Small world... I bought a New Holland 463 earlier this year... I have not been able to locate a manual yet, but as near as I can tell SAE 80W90 gear oil will work fine. My mower was a little rough, so I "flushed" it pretty good by changing the oil, then mowing a few acres and changing again. Did it 3-4 times and now the oil looks good... old mower runs like a champ!

Jim in Galveston County


----------



## jamesntexas

bglz42--You used 80w90 in the gear box as well as the bar?


----------



## urednecku

I have a JD 926 disc-bine, they call for 90wt in I think the gear box and JD hyd oil in the bar. Any way, it's 90 in one place and JD hyd oil in the other.  Not sure what might happen if the wrong oil was used in either one.


----------



## bglz42

Yes, in both.


----------



## Tim/South

We used 90 weight in our 479.


----------



## Hayguy

I just bought a used Vermeer MC and was surprised to find that the cutterbar modules take a special type 0 grease rather than 90w oil. To check or change the grease you have to disassemle the whole top of the module and wipe the grease out with a rag. I suppose the grease is less likely to leak by the seals than oil, but it's a real PIA to change. The main gearbox takes 90w oil. Vermeer sent me new operator, service, and parts manuals at no cost - a pleasant surprise- great customer support.


----------



## Mike120

Hayguy said:


> I just bought a used Vermeer MC and was surprised to find that the cutterbar modules take a special type 0 grease rather than 90w oil.
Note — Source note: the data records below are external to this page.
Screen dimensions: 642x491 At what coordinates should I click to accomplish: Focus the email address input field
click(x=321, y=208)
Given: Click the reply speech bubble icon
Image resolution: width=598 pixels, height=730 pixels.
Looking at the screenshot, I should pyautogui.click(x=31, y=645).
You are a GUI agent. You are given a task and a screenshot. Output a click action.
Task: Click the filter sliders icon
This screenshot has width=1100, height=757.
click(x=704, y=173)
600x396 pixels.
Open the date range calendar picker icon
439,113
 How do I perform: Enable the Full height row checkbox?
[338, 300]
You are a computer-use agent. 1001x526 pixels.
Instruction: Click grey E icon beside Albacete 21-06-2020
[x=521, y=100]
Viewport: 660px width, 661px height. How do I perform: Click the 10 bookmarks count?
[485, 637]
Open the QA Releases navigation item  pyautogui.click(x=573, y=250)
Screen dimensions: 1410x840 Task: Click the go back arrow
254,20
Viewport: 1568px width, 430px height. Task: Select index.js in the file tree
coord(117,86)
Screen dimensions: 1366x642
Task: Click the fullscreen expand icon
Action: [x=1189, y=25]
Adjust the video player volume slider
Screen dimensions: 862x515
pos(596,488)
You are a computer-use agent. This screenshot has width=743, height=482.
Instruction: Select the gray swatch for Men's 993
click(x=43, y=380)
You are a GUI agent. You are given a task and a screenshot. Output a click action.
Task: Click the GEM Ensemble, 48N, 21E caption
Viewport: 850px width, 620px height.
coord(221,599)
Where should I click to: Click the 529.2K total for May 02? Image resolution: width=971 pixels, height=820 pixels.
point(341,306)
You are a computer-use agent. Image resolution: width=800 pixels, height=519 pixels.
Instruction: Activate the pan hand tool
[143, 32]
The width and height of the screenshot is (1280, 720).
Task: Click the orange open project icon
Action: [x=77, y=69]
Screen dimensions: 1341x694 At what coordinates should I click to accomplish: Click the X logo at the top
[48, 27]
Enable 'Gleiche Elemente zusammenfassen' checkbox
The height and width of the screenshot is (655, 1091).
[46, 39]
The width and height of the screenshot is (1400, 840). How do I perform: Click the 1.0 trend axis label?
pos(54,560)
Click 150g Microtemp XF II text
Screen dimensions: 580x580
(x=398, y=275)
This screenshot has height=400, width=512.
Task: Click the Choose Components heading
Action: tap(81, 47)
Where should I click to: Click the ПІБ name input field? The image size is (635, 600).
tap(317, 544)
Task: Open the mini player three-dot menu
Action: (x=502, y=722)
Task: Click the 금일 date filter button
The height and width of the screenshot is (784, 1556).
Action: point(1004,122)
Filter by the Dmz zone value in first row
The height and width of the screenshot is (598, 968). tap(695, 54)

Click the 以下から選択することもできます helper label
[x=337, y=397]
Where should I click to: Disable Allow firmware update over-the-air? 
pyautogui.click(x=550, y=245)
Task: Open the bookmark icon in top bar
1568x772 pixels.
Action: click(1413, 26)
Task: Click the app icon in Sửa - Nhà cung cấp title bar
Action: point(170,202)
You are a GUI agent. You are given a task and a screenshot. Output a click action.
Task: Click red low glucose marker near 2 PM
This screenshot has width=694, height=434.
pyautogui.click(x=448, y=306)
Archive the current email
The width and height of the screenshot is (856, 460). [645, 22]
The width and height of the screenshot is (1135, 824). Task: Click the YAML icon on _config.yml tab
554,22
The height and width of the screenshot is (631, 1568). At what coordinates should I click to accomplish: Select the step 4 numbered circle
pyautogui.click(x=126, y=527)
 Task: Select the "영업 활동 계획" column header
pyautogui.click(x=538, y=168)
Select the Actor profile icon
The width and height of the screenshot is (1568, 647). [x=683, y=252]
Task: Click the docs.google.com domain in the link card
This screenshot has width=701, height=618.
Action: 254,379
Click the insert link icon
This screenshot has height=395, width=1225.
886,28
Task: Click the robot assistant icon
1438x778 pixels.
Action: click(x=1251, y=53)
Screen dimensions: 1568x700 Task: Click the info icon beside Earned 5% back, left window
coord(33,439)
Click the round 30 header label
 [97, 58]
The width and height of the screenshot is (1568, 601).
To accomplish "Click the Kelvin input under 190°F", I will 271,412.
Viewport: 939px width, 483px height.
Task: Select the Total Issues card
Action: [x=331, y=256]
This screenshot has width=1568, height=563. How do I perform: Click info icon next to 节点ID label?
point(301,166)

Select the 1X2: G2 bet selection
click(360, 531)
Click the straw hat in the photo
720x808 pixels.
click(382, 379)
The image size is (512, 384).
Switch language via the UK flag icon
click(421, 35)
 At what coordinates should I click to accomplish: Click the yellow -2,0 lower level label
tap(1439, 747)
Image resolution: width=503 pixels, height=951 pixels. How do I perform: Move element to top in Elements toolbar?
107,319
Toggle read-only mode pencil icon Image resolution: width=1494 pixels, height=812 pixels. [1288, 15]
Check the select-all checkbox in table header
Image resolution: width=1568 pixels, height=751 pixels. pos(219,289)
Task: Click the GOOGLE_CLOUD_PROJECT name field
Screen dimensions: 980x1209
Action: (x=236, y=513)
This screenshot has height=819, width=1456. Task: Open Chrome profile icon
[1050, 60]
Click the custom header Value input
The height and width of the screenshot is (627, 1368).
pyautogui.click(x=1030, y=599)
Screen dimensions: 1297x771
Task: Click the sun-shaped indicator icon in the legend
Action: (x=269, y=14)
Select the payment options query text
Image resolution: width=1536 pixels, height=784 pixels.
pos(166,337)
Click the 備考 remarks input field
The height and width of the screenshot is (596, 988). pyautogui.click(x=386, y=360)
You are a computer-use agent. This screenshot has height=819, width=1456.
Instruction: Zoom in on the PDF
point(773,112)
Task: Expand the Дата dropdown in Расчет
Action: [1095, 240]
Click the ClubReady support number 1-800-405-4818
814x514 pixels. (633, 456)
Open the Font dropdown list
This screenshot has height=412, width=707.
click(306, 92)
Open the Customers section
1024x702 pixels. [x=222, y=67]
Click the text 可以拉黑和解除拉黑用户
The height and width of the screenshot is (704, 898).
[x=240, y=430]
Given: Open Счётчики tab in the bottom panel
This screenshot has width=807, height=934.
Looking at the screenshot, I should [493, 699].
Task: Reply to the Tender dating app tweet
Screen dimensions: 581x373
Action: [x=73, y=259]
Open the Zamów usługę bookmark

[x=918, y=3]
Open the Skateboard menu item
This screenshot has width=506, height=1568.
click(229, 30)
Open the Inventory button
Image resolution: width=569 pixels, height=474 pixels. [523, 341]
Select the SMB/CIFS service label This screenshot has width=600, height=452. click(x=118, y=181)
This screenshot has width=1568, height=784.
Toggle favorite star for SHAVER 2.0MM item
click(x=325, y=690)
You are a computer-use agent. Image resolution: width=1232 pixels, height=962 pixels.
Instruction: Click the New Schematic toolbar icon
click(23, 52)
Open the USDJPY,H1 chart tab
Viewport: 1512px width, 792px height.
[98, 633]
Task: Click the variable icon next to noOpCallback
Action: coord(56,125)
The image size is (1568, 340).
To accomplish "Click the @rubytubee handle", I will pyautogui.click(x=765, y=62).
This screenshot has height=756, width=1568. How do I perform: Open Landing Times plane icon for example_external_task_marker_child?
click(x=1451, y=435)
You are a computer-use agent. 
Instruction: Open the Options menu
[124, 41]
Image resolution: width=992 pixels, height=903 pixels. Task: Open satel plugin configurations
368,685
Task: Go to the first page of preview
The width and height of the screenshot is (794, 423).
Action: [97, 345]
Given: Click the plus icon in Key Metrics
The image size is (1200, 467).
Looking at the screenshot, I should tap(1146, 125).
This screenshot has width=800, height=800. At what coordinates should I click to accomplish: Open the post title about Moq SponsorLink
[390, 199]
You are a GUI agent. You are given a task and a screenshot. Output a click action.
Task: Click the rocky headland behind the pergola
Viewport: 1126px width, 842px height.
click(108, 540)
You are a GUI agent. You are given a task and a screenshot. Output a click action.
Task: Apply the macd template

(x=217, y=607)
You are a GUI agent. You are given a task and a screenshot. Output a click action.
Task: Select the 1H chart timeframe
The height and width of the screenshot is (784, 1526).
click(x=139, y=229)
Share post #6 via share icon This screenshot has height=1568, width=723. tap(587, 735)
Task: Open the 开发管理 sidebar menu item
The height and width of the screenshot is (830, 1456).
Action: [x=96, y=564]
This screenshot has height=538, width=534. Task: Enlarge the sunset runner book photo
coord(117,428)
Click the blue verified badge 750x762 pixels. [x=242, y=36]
 My New Idea is the same way, but it gives me something else to do during the winter. I built a cart so I can take it off the tractor, roll it into the shop and do it sitting in a chair. I'm way too old to be crawling around on the ground.


----------



## Hand&Hand Farms

*Anythink beats nothing. We normally use 90 wt but if none is on truck we use what we got, usually motor oil. Both of ours leak some so always adding oil.*


----------



## bglz42

Finally found a New Holland manual. Covers 442, 452, 463 and 465. Says to use API GL5 80W90 EP gear oil in both cutter bar and gearbox.

Jim


----------



## DSLinc1017

bglz42 said:


> Finally found a New Holland manual. Covers 442, 452, 463 and 465. Says to use API GL5 80W90 EP gear oil in both cutter bar and gearbox.
> 
> Jim


Went to pick up some 90w for my 565 baler, the auto supply shop said they never sell 90w any more and told me to use 80w90.


----------